= Text to read =
————————

Making Whole Wheat Bread, Part One
by Jean Sutherland
aking whole wheat bread that you love is often touted as one of the great culinary feats of the world in cookbooks. Whole wheat by itself, you see, makes a dense, heavy loaf that no true aficionado would tolerate if it weren't necessary.
Owners of European-style bakeries make country-style and rustic loaves with just enough bran or whole wheat flour so you can see charming flecks of bran in your thick, crusty slice, but not enough to really qualify as whole wheat bread. Those who embark on a purer tack create bread that can only be truly enjoyed in Birkenstocks and tie-died shirts.
What gives? Why is it such a challenge to the home baker to make a delicious, light loaf of whole wheat bread?
Maybe because we revere the job of making bread too much these days. We're just too afraid to try.
Bread is one of those foods that people have been making for a very, very long time. We haven't been able to goof it up so badly that it's disappeared off the face of the earth. But, like our own mothers, we don't have a lot of practice doing it since bread became so easy and cheap to come by at the grocery store.
Worse than that, really good bread (not that fluffy, balloon stuff we grew up on) is very easy to come by if you are willing to shell out $3 or $4 a loaf. But baking bread just isn't that hard, and making a good whole wheat bread is a wonderful way to give your family the nutrition they deserve without sacrificing taste, texture or self-respect.
The search for the perfect recipe
Whole wheat bread can be light!

————————

= Extracted material =
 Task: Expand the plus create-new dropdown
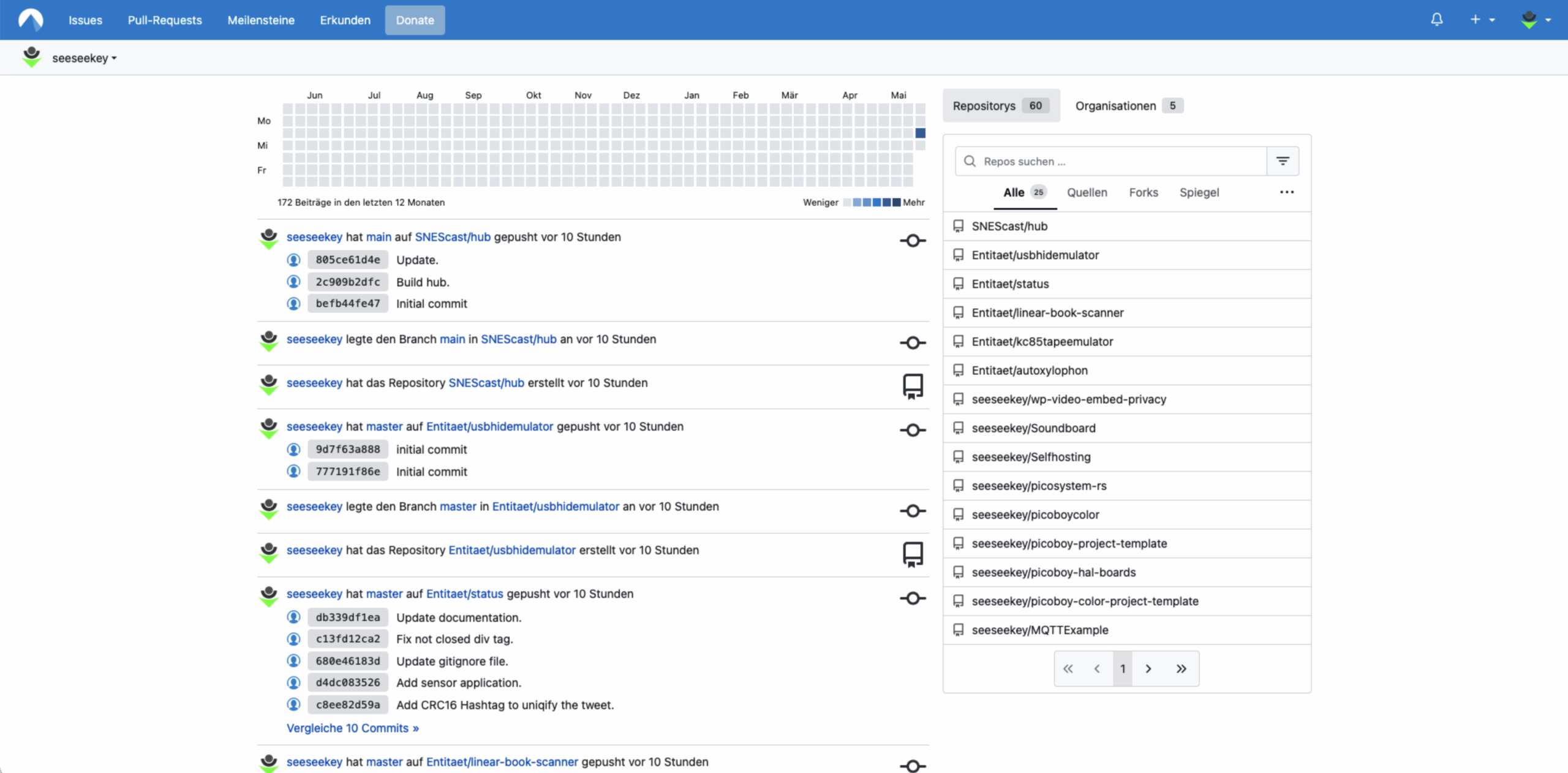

————————

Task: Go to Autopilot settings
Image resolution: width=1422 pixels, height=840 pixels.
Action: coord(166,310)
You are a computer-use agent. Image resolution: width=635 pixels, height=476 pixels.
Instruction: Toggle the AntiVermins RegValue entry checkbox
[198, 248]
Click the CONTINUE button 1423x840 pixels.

————————

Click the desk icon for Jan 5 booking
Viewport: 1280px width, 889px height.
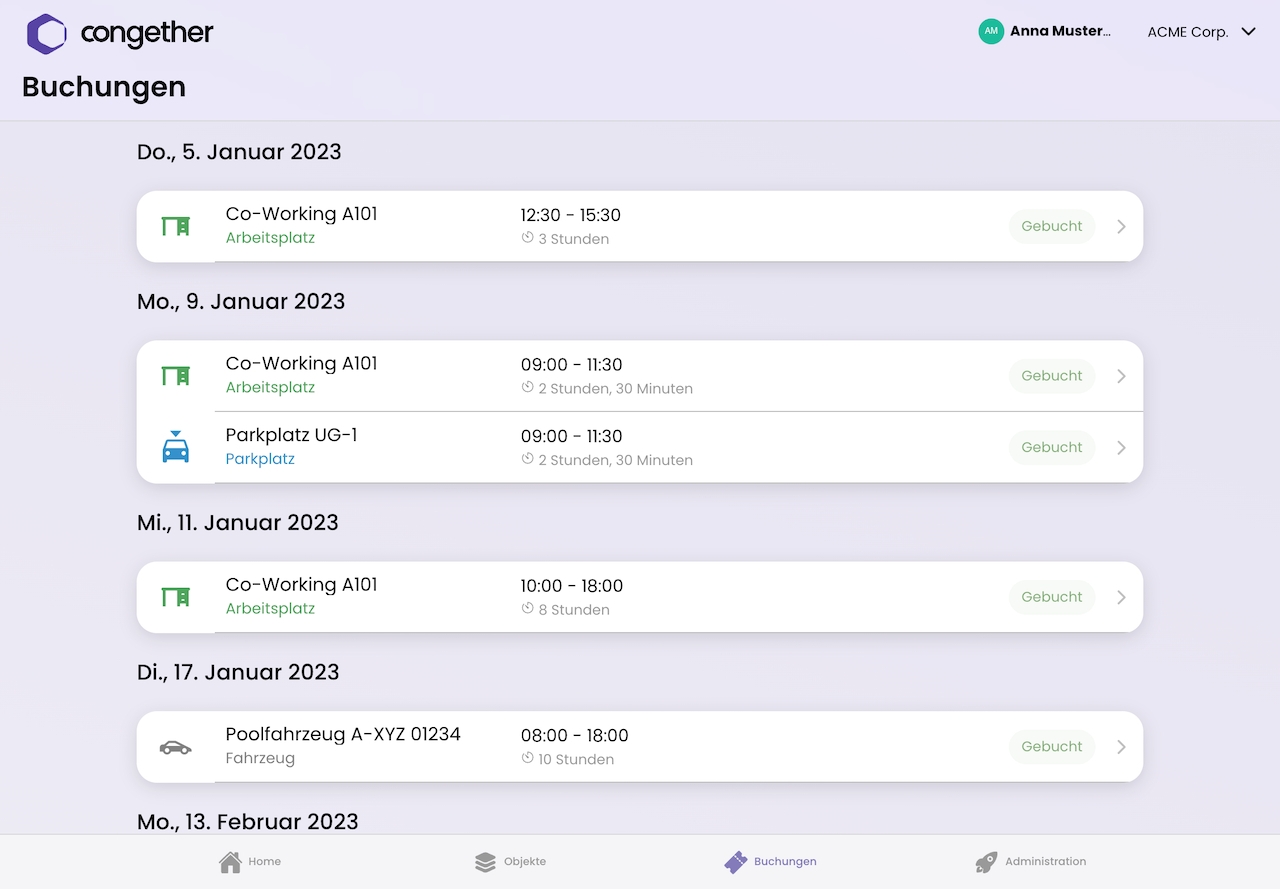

————————

= Work to complete =
Return, word for word, the part of the whole wheat bread article that opens with the words containing "What gives? Why" and closes with "texture or self-respect.".

= Expected answer =
What gives? Why is it such a challenge to the home baker to make a delicious, light loaf of whole wheat bread?
Maybe because we revere the job of making bread too much these days. We're just too afraid to try.
Bread is one of those foods that people have been making for a very, very long time. We haven't been able to goof it up so badly that it's disappeared off the face of the earth. But, like our own mothers, we don't have a lot of practice doing it since bread became so easy and cheap to come by at the grocery store.
Worse than that, really good bread (not that fluffy, balloon stuff we grew up on) is very easy to come by if you are willing to shell out $3 or $4 a loaf. But baking bread just isn't that hard, and making a good whole wheat bread is a wonderful way to give your family the nutrition they deserve without sacrificing taste, texture or self-respect.